Electric cars – Are they a realistic option yet?

I had a long phone conversation this week with an evangelist for electric cars. With fuel gone through the roof, and neither a domestic oil industry nor a domestic car industry to keep happy, Ireland ought to be the perfect location for electric cars.

They do have real potential. I had the opportunity to take one for a one-month trial as part of an ESB research project in Autumn of 2010 and it was an eye-opening experience.

I was excited because in a sense we have all been waiting for the electric car for years. We know it is possible and we read about it, but here was a shiny little Misubishi iMiev all ready for me in my driveway. I loved it, like the big kid that I am.

ESB installed a special meter at my home and an exterior socket on my garage wall which meant it was extremely easy to charge. In total I managed to cover over 900 kms in the month. Most of that was urban driving, pottering around the environs of Dublin city.

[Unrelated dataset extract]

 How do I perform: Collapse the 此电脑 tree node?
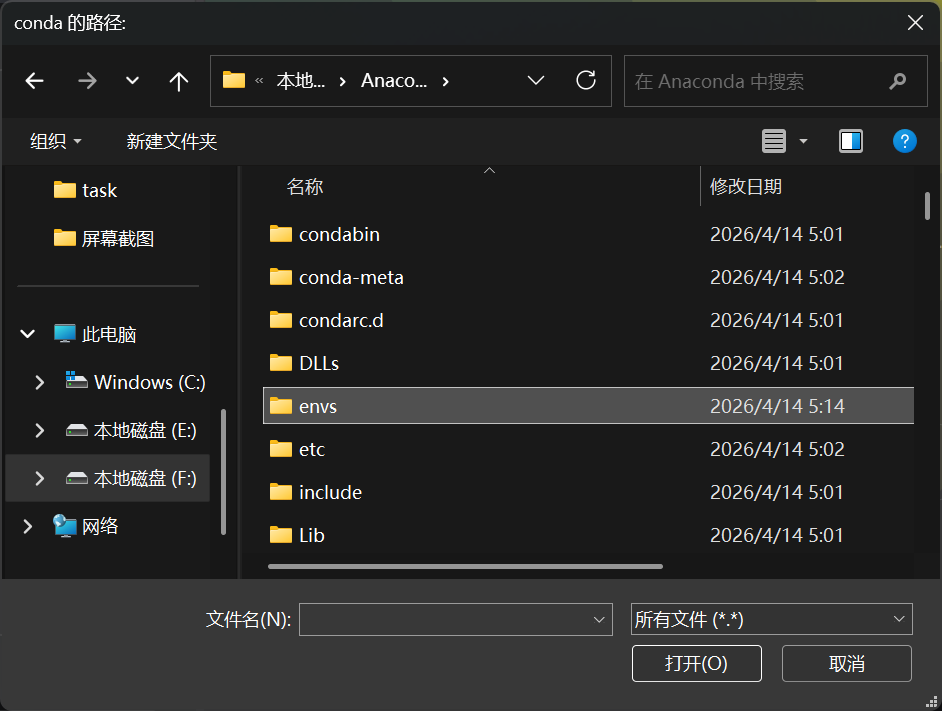(x=28, y=334)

The total cost in electricity was just €15.88. This is a mightily impressive figure given that it is based on genuine city usage by a bog-standard real life driver. At 40mpg for an equivalent petrol engine from Mitsubishi, the same distance would cost me €104.76 in today.

Put it another way, I was getting the equivalent of 264 miles per gallon.

Electric cars are almost exactly the opposite of an internal combustion engine. When you’re stuck in traffic a conventionally fuelled car is simply burning cash. In comparison the electric motor is a miser, only using power when you are actually moving.

It takes off from rest at an amazing pace – something I wasn’t expecting. I was astonished the first time I tried it. Put the foot down when the lights turn green and you will leave most petrol engines standing.

It is also eerily silent. It makes almost no noise at all when moving off and I found myself startling pedestrians who caught me out of the corner of their eye but who never heard me coming.

But it has serious range limitations on the open road. I took the Mitsubishi out for a run on the motorway and while an internal combustion engine is at it’s happiest cruising along at 120km/h speeds, I watched the battery indicator in the iMiev wilting before my eyes.

I liked the iMiev and I think electric cars have a serious future. But in its current form it may struggle because of that range limitation. Very hard to sell a car in rural Ireland if it won’t do high mileages. But there are interim technologies that could fill the gap.

Toyota have produced a Prius ‘plug-in’ Hybrid that runs partially on a petrol engine. This gives fantastic mileages and runs mostly on electricity but the petrol engine means that you won’t be stuck for want of a charging point.

And to be fair, ESB are doing their bit. They have now installed 350 public charge points and 30 ‘fast charge’ points to serve the Electric car market. The AA has also invested in technology to charge them on the spot and carry out repairs.

It is not much of a market yet. Only 46 electric cars were sold in Ireland last year. But let’s not knock it because it is a youngster. You have to start somewhere.

You may remember the first time you were shown a mobile phone twenty years or so ago. The enormous gadget was twice the size of your pint and didn’t last as long. We got from there to the iPhone in about 15 years.

If we see anything like that rate of progression for electric cars then I do not think it at all fanciful that they might become very common on our roads. If the price of normal fuel keeps going the way it is then this may happen sooner than people think.